# What this task involves:
Wherever a line in the records contains the word "Idealist", return that line.

Material for this task START

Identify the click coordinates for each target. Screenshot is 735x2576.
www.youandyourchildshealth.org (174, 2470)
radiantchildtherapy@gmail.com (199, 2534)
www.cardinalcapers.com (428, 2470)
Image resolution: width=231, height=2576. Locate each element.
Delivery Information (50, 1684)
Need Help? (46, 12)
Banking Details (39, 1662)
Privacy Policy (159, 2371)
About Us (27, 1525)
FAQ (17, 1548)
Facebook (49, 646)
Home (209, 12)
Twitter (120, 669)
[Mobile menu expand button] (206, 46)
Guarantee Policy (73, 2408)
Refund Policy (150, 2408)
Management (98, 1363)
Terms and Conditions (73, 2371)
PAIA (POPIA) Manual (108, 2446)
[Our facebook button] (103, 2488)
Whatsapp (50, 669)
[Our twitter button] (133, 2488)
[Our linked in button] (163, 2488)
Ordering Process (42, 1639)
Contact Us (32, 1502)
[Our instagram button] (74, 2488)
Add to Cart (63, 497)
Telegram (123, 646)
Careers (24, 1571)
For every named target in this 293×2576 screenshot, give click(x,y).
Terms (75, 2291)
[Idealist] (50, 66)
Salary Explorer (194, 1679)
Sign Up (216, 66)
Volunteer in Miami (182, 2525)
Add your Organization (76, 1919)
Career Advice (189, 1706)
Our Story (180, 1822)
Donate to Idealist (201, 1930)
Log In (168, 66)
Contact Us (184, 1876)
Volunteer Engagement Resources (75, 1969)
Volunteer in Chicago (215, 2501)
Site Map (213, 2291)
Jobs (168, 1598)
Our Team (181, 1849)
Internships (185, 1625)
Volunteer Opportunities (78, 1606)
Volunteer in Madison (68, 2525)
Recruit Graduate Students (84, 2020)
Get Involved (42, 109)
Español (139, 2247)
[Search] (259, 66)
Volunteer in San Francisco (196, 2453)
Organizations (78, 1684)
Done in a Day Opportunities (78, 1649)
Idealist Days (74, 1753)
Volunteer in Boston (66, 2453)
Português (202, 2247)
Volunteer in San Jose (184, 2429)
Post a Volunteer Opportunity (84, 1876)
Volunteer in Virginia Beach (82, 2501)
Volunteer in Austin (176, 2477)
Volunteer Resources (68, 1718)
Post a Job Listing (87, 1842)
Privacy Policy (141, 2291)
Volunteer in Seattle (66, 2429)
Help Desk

Material for this task END

# Solution to this exercise:
[Idealist] (50, 66)
Donate to Idealist (201, 1930)
Idealist Days (74, 1753)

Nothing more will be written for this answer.